Fortunately, a host of new satellites and the field of heliosiesmology are starting to shed new light on this mysterious transitional layer of the sun that is located about 4800km beneath the visible photosphere. In addition, recent studies of solar wind suggest that solar wind also originates on the same transition layer under the photosphere as do the electrically charged coronal loops.

NASA's SOHO satellite and the Trace satellite program have both imaged this transition layer of the sun that sits beneath the photosphere. These 21st century satellites and technologies now enable us to peer behind the outer plasma layers of the chromosphere and photosphere and allow us to study the rocky, calcium ferrite transitional layer with incredible precision.

The gas model sun was founded by Galileo, observed the sun through a relatively primitive telescope and noticed that sunspots did not rotate uniformly across the surface of the photosphere. He also observed that this visible "surface" rotated at different speeds near the equator than it did near the poles.

From his study of sunspots and their uneven movement, Galileo surmised that he must be looking at some type of gas.
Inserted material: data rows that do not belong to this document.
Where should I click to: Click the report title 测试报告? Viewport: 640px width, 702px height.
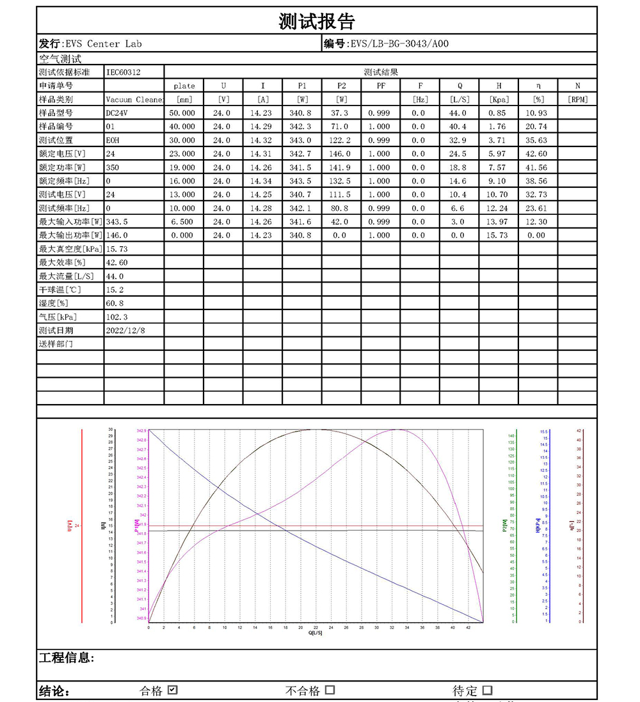click(317, 22)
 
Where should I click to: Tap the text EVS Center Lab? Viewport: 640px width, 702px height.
click(103, 44)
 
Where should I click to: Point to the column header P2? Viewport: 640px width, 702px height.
click(341, 86)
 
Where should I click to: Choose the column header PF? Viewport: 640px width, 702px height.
click(380, 86)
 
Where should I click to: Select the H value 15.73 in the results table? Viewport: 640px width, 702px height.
click(499, 235)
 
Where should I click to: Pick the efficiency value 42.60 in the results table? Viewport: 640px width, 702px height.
click(538, 153)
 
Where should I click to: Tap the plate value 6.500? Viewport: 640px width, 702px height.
click(184, 222)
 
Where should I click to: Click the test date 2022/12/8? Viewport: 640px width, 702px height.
click(125, 331)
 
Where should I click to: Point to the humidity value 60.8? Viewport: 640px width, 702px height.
click(115, 303)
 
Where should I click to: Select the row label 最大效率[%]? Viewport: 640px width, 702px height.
click(62, 263)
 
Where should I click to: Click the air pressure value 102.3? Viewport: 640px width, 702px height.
click(116, 317)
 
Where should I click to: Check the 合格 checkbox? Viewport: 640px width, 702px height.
click(172, 690)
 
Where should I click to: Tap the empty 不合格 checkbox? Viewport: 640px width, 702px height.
click(330, 690)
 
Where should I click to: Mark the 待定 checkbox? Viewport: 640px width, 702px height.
click(488, 690)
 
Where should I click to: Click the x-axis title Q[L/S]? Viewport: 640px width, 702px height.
click(316, 633)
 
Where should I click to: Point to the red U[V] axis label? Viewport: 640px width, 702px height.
click(68, 526)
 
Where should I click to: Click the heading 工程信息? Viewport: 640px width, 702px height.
click(67, 658)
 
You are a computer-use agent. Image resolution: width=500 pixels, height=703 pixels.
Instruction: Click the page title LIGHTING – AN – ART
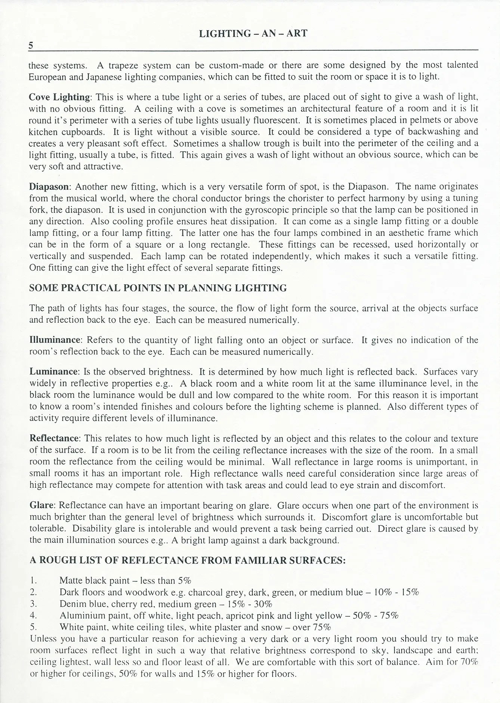coord(253,34)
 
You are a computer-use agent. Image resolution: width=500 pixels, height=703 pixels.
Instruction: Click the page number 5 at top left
coord(31,46)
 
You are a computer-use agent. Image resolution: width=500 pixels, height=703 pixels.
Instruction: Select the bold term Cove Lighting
coord(60,97)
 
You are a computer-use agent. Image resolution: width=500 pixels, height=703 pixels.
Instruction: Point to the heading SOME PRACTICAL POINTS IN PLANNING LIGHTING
coord(158,288)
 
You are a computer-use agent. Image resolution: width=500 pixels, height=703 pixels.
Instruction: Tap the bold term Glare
coord(42,505)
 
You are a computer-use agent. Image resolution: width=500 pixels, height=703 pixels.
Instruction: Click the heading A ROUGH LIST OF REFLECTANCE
coord(187,560)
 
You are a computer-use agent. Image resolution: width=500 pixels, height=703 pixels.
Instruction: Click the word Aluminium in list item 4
coord(81,615)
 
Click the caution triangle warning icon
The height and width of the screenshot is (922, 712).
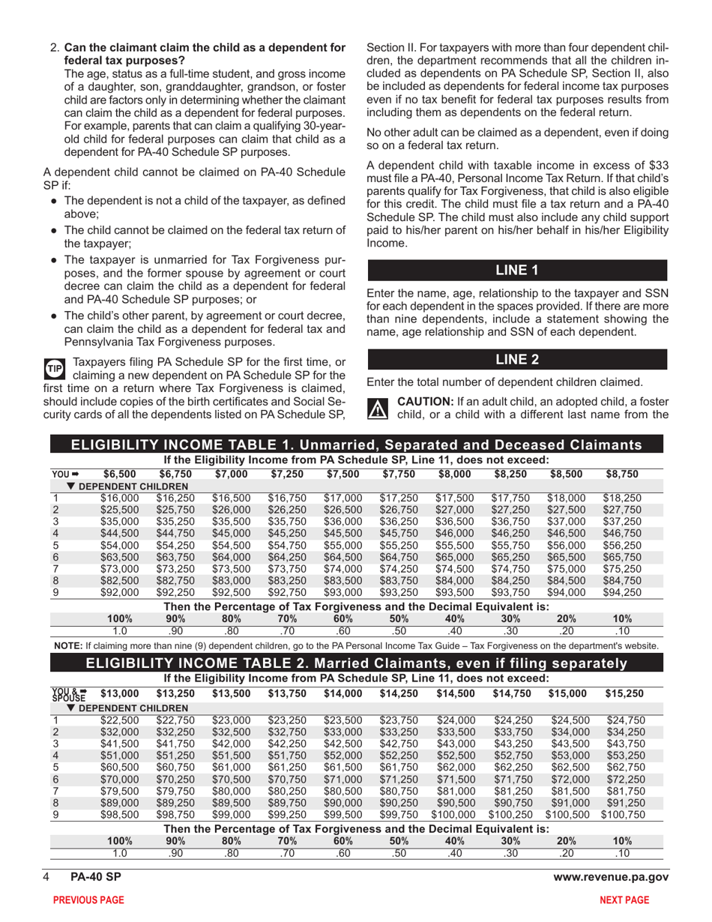pyautogui.click(x=374, y=408)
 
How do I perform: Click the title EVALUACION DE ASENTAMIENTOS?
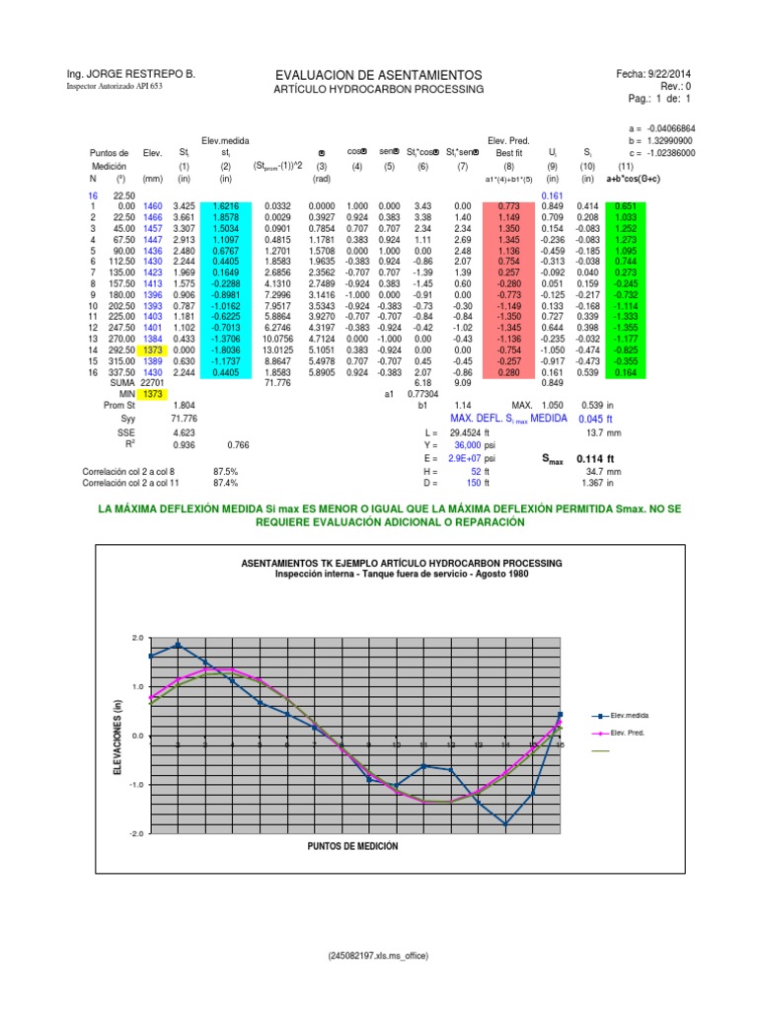(379, 75)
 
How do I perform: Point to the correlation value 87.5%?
(226, 473)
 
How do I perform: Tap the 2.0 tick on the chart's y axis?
(137, 639)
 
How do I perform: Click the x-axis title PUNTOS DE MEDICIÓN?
(353, 848)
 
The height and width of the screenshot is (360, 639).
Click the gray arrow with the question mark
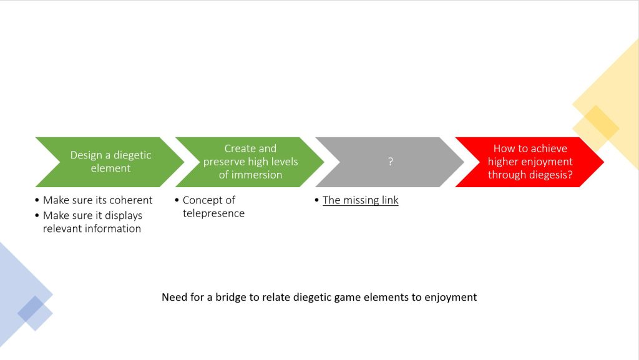point(390,162)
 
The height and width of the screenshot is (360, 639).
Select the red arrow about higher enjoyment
point(530,162)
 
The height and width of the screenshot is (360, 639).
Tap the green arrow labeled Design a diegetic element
point(110,162)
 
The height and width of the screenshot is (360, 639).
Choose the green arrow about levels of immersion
point(250,162)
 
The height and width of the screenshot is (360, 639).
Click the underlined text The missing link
point(360,200)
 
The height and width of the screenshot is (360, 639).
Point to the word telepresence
point(213,213)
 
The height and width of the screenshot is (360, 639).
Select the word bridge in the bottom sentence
point(233,297)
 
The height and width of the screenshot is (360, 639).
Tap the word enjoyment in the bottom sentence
point(450,297)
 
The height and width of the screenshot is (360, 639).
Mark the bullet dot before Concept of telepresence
point(177,200)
He was correct in that assessment, although today we know that the photosphere is a form of hot ionized plasma.

Unfortunately, Galileo also "assumed" that no other solid layers existed, or could exist beneath the visible layer of the photosphere. That was a critical mistake. It was a bit like looking at a world covered in water, and having no ability to see beneath the water and simply assuming that the whole world is made of water.

The running difference imaging technique used by both NASA and Lockheed Martin have revealed to us for the first time that the sun is not simply a ball of hydrogen gas in space; it has a hard and rigid ferrite surface below the visible photosphere that can be seen in all of the images.

Studies of quasars in the early universe demonstrate the presence of large quantities of iron, casting serious doubt on the gas model in recent years.

In addition, there is now growing evidence from the field of heliosiesmology that the sun possesses a significant stratification layer at a very shallow depth from the top of the photosphere.

This new data suggest that the sun in fact has a stratified iron surface, covered by a relatively thin veneer of plasma layers.